THE MYSTERY OF THE MISSING ANTI-MAGA MAJORITY
As we hurtle into the final stretch of the midterm elections, many of the Democrats who were elected in 2018 are now staring into the abyss of defeat. And at the core of their plight sits an unnerving paradox.
On one hand, the coalition that elected a Democratic House in 2018 — and then ended Donald Trump’s presidency in 2020 — appears to be fraying, now that Trump is no longer in the White House. This likely means — at minimum — a Republican takeover of the House.
On the other hand, the threat of Trumpism remains very much alive. Yet that coalition is not mobilizing against it — allowing Trumpism to remain as a durable force in our politics.
Many Democrats ran for office for the first time in 2018 — for the express purpose of stopping Trump — without any background in politics. Abigail Spanberger (Va.), Elissa Slotkin (Mich.) and Elaine Luria (Va.) had national security and military careers. Tom Malinowski (N.J.) had a background in diplomacy and human rights. Sharice Davids (Kan.) had been an MMA fighter.
The powerful currents that propelled these outsiders into elected office were inextricably mixed up with the coalition that elected them. While analysts differ on particulars, the basic story of 2018 is that an anti-Trump backlash helped Democrats overperform among White voters, especially female independents and educated suburbanites, but also among rural and exurban voters.
This, plus elevated participation among Democratic base groups such as young voters, Latinos and African Americans, helped produce a big midterm turnout. The result, data firm Catalist found, was that these Democratic-aligned voter groups formed an uncommonly large share of the electorate.
Now, this coalition, dubbed “the anti-MAGA majority” by Democratic strategist Simon Rosenberg, is in doubt. What happened to this majority, and what does its decline say about our politics? Republicans need to flip only five seats.

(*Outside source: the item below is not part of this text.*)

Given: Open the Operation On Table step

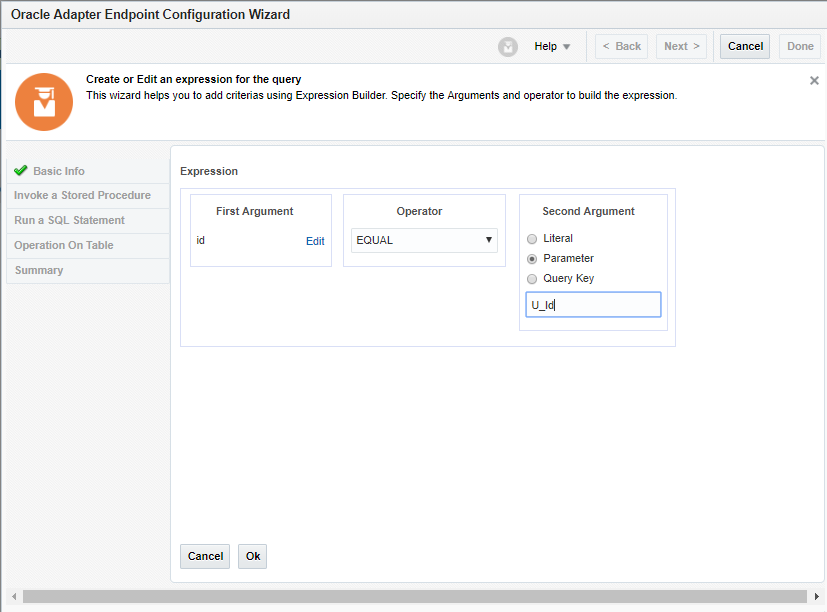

“A whole raft of those 2018 freshmen are at risk,” said David Wasserman, who analyzes House races for the Cook Political Report. As a result, some of the biggest rising Democratic stars of the Trump era might soon be out of office.

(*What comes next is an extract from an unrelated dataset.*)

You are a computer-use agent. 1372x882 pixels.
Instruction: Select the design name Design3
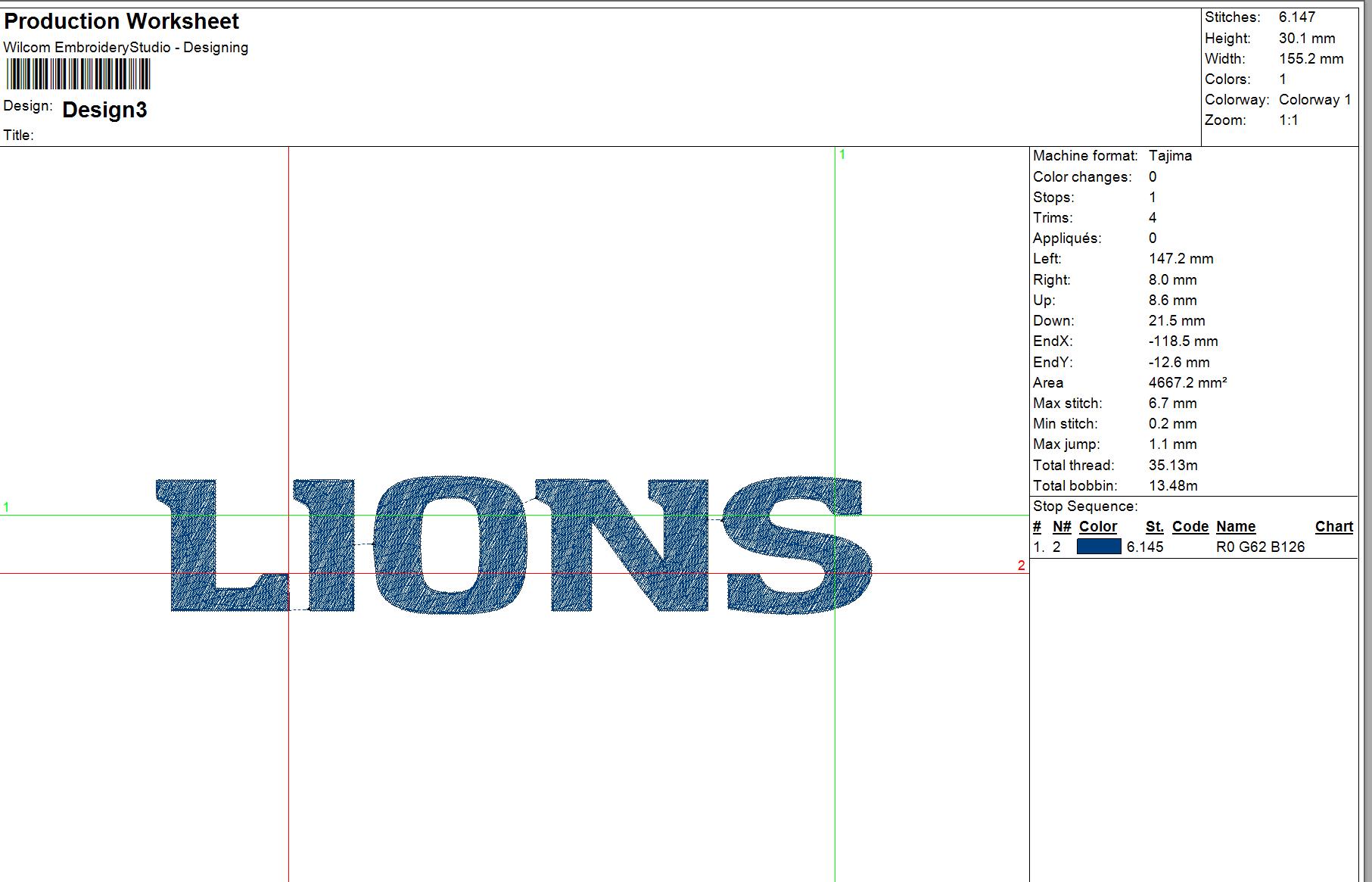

For many of them, the 2018 wave elections were a heady affair, and the energy driving that wave seemed to carry great transformative potential. What has happened since then — and what appears about to happen now — might revise what many believe is possible in our politics.

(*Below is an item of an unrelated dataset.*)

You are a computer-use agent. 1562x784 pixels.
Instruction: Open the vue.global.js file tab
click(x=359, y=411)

The coalition that ousted Trump in 2020 delivered an unprecedented 81 million votes to Joe Biden. But Democrats simultaneously lost a dozen House seats. This suggested cracks in the anti-MAGA majority. Analysts noted at the time that Republican-leaning voters who were alienated by Trump became ticket splitters, perhaps to elect Republicans to Congress as a check on an incoming Democratic president. For these voters, being antiTrump didn’t translate into becoming pro-Democratic.
What’s happening now is complicated. Dan Sena, who ran the Democrats’ House campaign arm in 2018, notes that inflation and rising gas prices are particularly burdensome in suburban and exurban areas, even as voters in those places are already somewhat right-leaning.
Meanwhile, Sena argues, Democrats have bled support among the independent women who were key in 2018. For a while, the end of Roe v. Wade appeared poised to reverse this trend, but that’s now uncertain. He says crime concerns are causing “erosion.”
On top of all that, recent polls suggest erosion for Democrats across the board, but particularly among Black, Hispanic and young voters relative to 2018, says Jacob Rubashkin, an analyst with the nonpartisan Inside Elections.
There’s also the decennial redrawing of congressional districts, which means some Democrats who won in 2018 must now introduce themselves to new voters — on top of running in a tougher political environment than before. As Wasserman of the Cook Political Report puts it, this is the “toughest election” they’ve faced.
A Democratic loss is not preordained. Rosenberg notes that Biden has launched initiatives on climate change, student loans and marijuana sentencing that could keep young voters energized. And Democratic analyst Tom Bonier points to supercharged voter registration among women in states where reproductive rights are at stake.
The threat of Trumpism remains real. House GOP leaders are threatening to use their majority to unleash chaos at Trump’s urging. Every day brings appalling revelations about Trump’s coup attempt. Republicans in thrall to insurrectionism are running for positions of control over elections everywhere.
But will the anti-MAGA majority perceive the threat — and show up to vote against it — for a third time?
“Certainly if you had to list the top half-dozen issues, a concern about Jan. 6 and the democracy would maybe make it to five or six, at least in my district,” Rep. Chrissy Houlahan of Pennsylvania, who was elected in the 2018 Democratic wave, tells me.
By contrast, Houlahan notes, in 2018 voters saw the immediacy of the Trump threat. “Right now, that’s not in front of them the way that it has been before,” she tells me, suggesting she hopes voters recognize that a Democratic House is essential to keeping that threat at bay.
That’s the paradox at the core of the 2018 class’s plight. Trumpism is still here. But the anti-Trump coalition might not vote accordingly.